━━━━━ Data for this exercise

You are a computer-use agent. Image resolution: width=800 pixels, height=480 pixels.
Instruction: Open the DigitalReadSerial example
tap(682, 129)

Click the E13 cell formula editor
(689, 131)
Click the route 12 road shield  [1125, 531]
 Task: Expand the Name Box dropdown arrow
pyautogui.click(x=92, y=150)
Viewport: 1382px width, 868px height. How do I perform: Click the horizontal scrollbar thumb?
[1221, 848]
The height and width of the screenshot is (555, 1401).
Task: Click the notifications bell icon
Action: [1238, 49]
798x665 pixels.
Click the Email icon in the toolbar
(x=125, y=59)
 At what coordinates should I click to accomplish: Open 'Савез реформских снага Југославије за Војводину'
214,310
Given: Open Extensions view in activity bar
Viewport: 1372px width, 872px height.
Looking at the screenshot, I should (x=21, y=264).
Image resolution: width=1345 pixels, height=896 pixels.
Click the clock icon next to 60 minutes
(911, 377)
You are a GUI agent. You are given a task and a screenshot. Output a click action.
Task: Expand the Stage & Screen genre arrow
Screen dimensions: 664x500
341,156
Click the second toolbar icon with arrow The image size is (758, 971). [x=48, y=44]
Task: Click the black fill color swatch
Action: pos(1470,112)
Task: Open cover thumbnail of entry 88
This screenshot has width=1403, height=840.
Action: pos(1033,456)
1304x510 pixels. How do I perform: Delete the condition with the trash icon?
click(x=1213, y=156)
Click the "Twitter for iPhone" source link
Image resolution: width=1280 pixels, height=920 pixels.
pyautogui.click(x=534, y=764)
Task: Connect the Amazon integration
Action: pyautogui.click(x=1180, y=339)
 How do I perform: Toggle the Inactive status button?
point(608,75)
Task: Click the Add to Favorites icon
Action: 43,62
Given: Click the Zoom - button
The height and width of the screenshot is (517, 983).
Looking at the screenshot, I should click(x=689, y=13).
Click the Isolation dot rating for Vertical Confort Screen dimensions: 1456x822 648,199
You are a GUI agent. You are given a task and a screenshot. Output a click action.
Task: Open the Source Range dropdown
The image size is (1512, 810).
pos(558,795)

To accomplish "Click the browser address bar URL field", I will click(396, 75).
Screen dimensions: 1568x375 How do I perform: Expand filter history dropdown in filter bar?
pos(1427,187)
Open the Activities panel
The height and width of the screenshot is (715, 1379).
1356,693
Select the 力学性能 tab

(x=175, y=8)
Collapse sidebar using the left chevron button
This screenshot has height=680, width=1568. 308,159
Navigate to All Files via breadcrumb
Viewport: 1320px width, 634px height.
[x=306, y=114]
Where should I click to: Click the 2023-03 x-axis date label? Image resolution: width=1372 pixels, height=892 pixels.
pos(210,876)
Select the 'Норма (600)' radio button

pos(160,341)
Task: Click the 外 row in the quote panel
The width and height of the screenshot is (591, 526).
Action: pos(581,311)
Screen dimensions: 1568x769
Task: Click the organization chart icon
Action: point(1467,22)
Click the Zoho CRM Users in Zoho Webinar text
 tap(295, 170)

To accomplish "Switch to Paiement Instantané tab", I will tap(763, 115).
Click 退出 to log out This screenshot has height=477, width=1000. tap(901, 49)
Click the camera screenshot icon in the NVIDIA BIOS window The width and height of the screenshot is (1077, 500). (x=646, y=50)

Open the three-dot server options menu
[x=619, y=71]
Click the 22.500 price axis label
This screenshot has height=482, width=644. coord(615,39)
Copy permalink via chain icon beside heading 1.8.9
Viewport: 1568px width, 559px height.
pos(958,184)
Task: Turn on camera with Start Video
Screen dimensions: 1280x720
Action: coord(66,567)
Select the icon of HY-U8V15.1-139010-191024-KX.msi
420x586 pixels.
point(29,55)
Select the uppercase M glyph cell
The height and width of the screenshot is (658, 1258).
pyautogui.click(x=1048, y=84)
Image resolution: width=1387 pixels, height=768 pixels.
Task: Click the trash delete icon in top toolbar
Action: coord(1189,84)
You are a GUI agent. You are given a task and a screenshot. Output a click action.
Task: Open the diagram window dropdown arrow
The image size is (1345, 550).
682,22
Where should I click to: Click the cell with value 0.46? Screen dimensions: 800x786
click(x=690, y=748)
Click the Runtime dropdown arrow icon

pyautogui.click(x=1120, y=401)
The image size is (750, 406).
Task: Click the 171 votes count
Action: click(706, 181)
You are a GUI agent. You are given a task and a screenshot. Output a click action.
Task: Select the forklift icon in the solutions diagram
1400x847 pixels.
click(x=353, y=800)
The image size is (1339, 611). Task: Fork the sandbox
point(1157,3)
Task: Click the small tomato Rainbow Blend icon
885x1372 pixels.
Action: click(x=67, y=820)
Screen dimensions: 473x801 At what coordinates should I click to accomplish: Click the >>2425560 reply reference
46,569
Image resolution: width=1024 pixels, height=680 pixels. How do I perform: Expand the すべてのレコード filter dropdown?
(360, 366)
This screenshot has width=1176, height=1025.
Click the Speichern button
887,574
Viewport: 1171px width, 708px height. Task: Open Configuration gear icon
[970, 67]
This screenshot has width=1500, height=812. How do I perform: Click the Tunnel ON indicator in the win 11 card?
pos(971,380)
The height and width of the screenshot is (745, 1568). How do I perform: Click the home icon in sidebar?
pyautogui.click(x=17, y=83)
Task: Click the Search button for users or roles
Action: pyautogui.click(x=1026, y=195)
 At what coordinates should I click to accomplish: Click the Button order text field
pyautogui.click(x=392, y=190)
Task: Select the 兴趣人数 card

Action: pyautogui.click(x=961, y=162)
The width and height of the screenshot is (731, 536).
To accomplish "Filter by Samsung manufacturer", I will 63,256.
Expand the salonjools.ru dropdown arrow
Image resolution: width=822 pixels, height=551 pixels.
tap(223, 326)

━━━━━━━━━━

=== Problem requirements ===
Select every line in the rows above that contains the word "diagram", and copy each one.

=== Written answer ===
Task: Open the diagram window dropdown arrow
Task: Select the forklift icon in the solutions diagram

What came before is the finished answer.